Epilogue — TEO
The ice is different in the second period.
Heavier. Twenty minutes of playoff hockey chews the surface into something slower, the edges catching where they glided clean in the first, the snow building in the corners where the Zamboni won’t reach until the intermission that already happened.
The building hasn’t sat down since the first-period goal.
Eighteen thousand people standing through the break and standing now, the noise a constant pressure in my chest that doesn’t let up between whistles.
Our puck. Our building. Our season still alive in April because twenty men decided in September that being left behind was a starting point and not a verdict.
First shift. I take the ice and my legs are good.
My shoulder is good. The shoulder that kept me off this ice for months, that put me on a table in a training room with a man whose hands I didn’t know yet, that was the reason and the excuse and the cover story for everything that came after.
It holds. The joint moves through its full range when I reach for a puck along the boards and there is no catch, no hitch, no half-rotation that stops before extension.
Just a shoulder doing what shoulders do.
Seven months of work underneath every stride I take.
Board battle in the corner. Their defenseman pins me and I fight through it, my skates digging, the puck loose between our sticks. I win it. Kick it to my blade and send it back to the point and the cycle starts again.

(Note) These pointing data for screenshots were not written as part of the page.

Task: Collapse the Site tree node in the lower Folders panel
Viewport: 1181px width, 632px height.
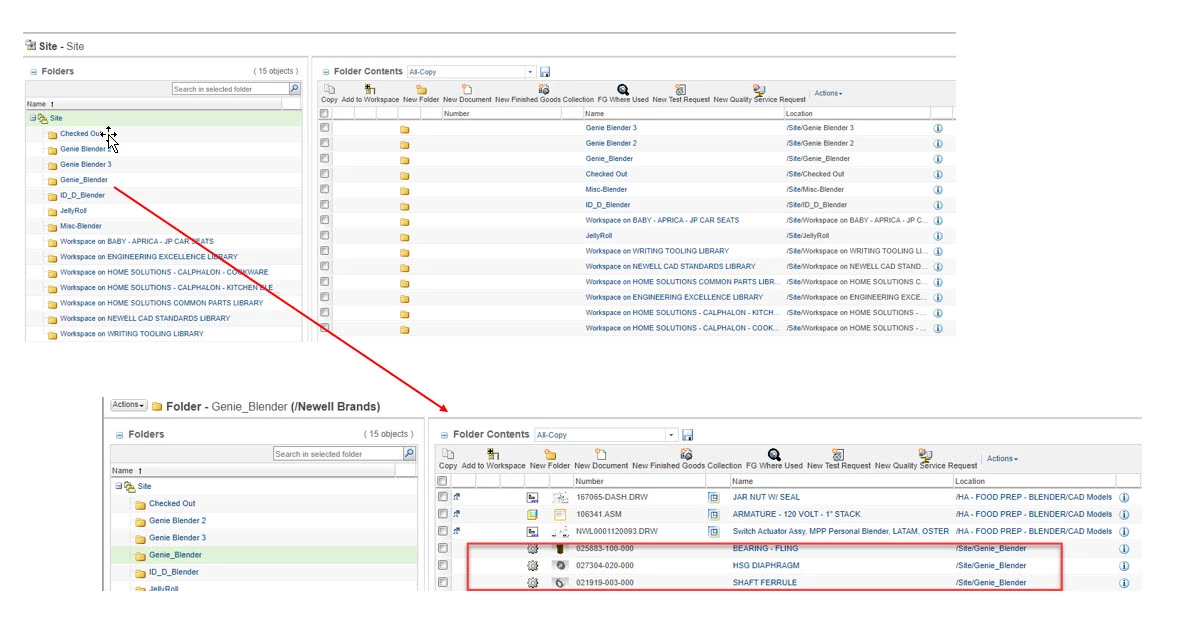Action: (118, 487)
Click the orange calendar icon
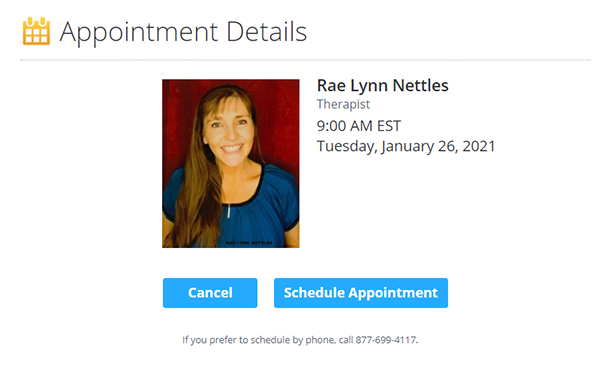The image size is (615, 372). coord(36,31)
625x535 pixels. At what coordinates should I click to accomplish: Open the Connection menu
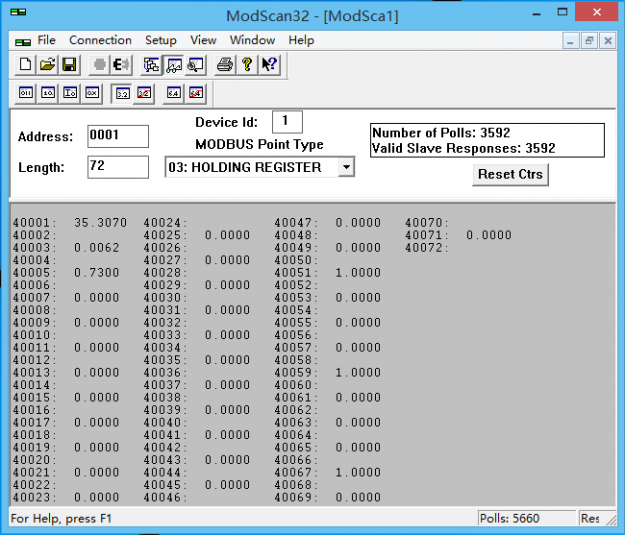click(100, 40)
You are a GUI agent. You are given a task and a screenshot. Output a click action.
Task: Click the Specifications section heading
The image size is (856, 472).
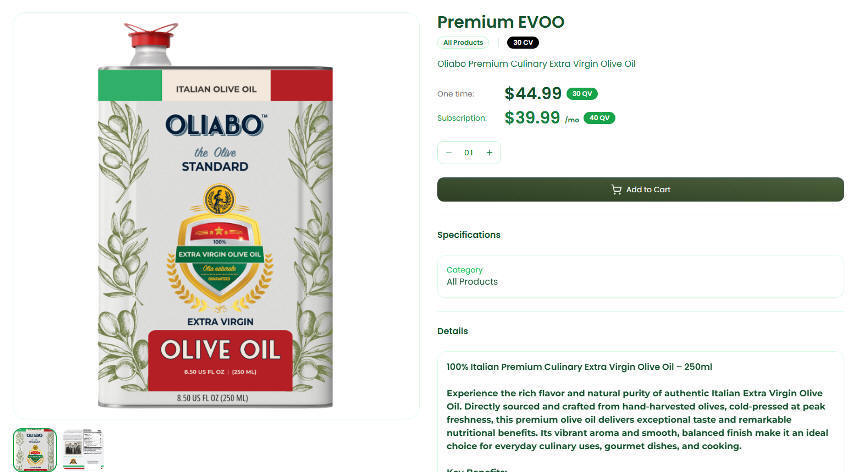pyautogui.click(x=468, y=235)
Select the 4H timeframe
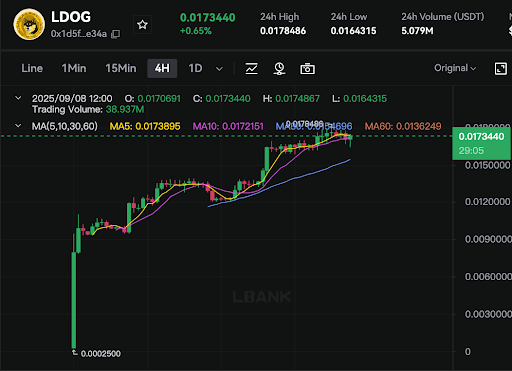 [162, 68]
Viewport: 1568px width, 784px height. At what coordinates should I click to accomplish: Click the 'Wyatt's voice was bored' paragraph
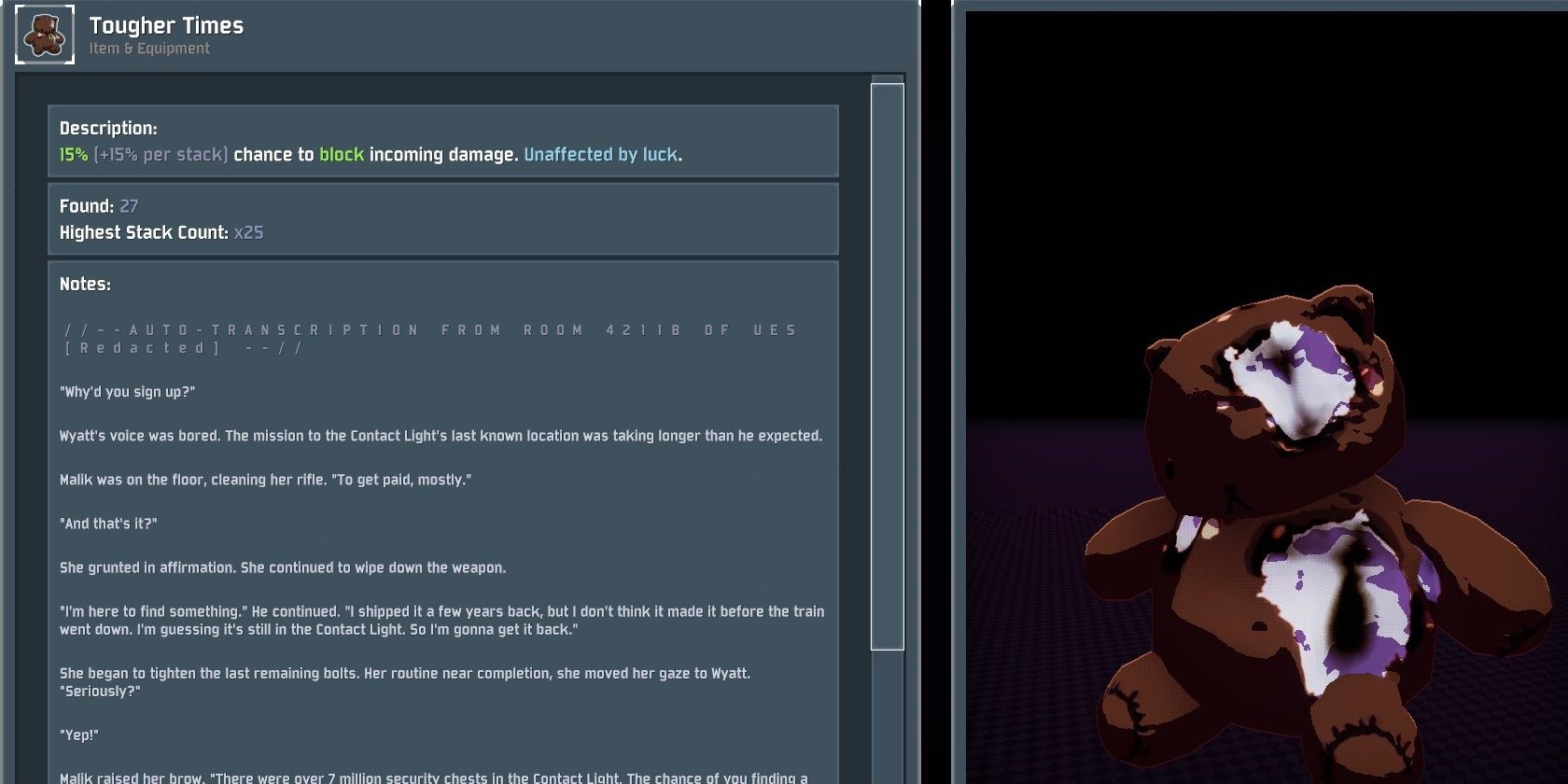[x=441, y=436]
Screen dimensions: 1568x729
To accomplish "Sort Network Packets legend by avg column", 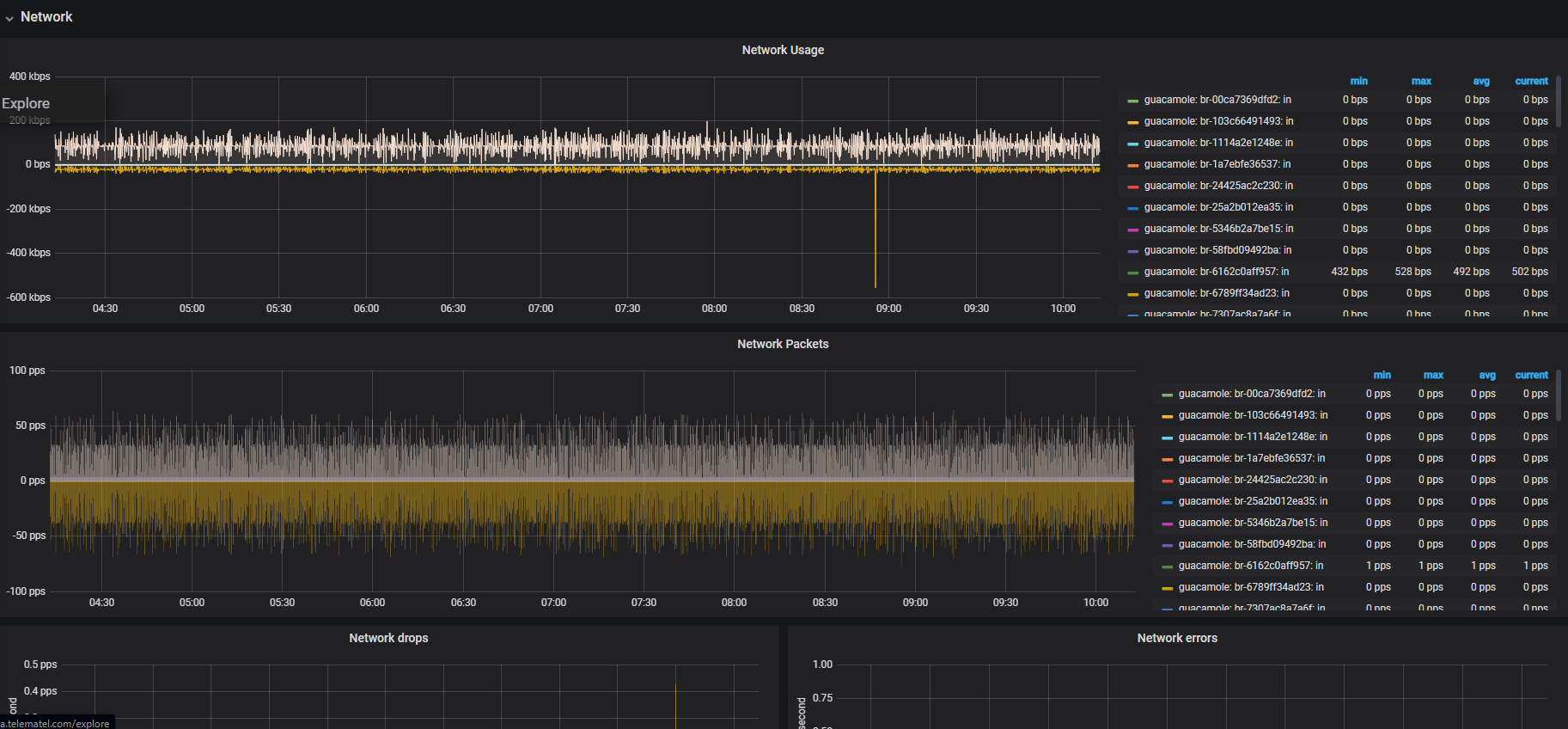I will 1487,375.
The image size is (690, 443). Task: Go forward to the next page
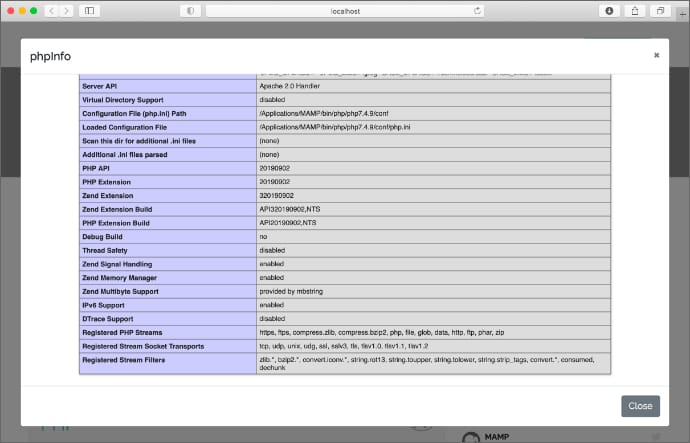pos(66,10)
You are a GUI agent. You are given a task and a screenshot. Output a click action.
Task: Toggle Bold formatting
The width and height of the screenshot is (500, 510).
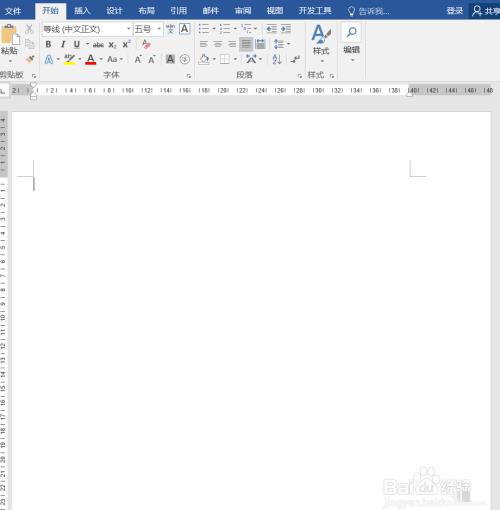48,44
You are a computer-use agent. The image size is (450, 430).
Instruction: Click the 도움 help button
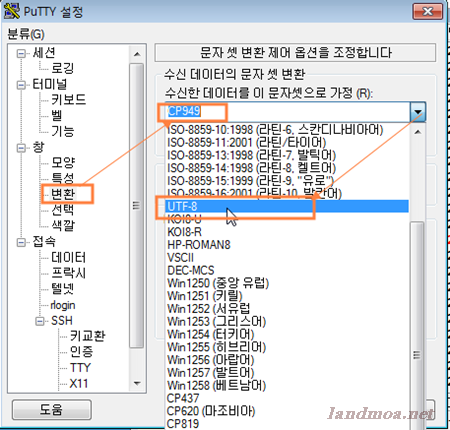coord(52,410)

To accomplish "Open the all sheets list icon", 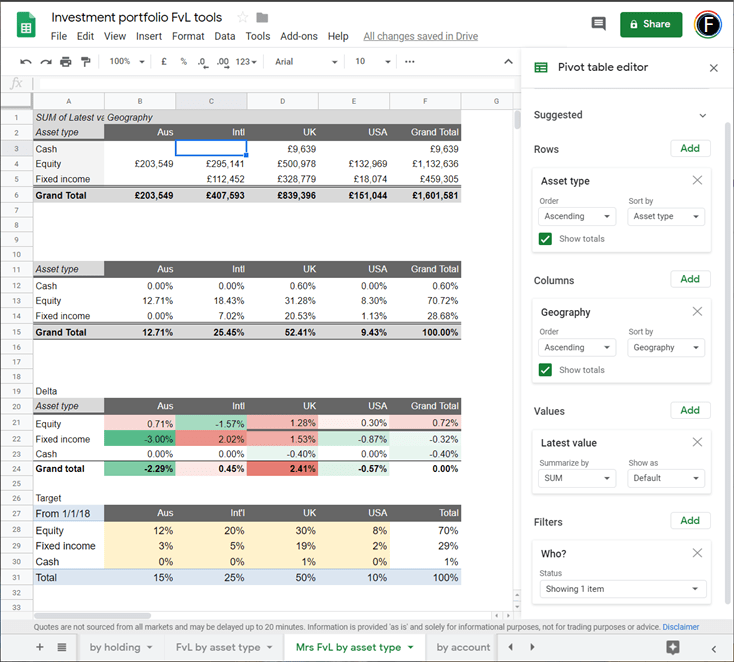I will [62, 647].
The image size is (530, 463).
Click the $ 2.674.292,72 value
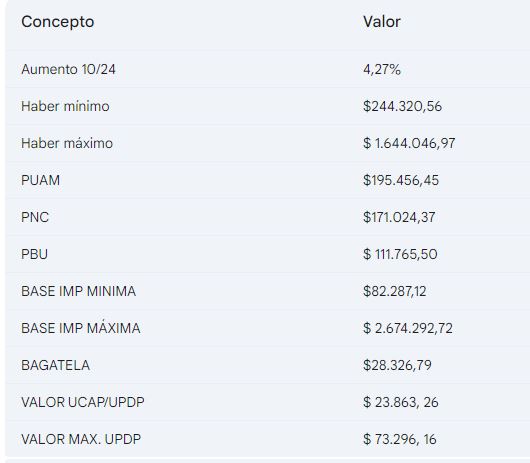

The bench. Water. My lungs working. Berger goes over the boards for his shift and I watch him take the ice with the stride that still looks right, the speed still there, the edges still sharp.
He wins a race to a loose puck along the wall and gets his stick on it and I hear Thompson beside me say “there you go” the way Thompson says everything, which is flat and final and exactly enough.
Six minutes in. The game is tighter now.
Their forecheck is harder, their gaps closing, the neutral zone collapsing into a space that requires three decisions in the time it used to take for one.
I read the play off the bench, tracking the rotations, the matchups.
The ice is a language I’ve been speaking since I was five years old and tonight it is saying the same thing over and over: earn it, earn it, earn it.
My shift. I take a pass from Jensen at the hash marks and turn up ice. The lane is there for a half second, the seam between their center and their weak-side winger, and I push through it. Two strides. Three. The puck on my tape and the ice opening and my legs driving and the building rising.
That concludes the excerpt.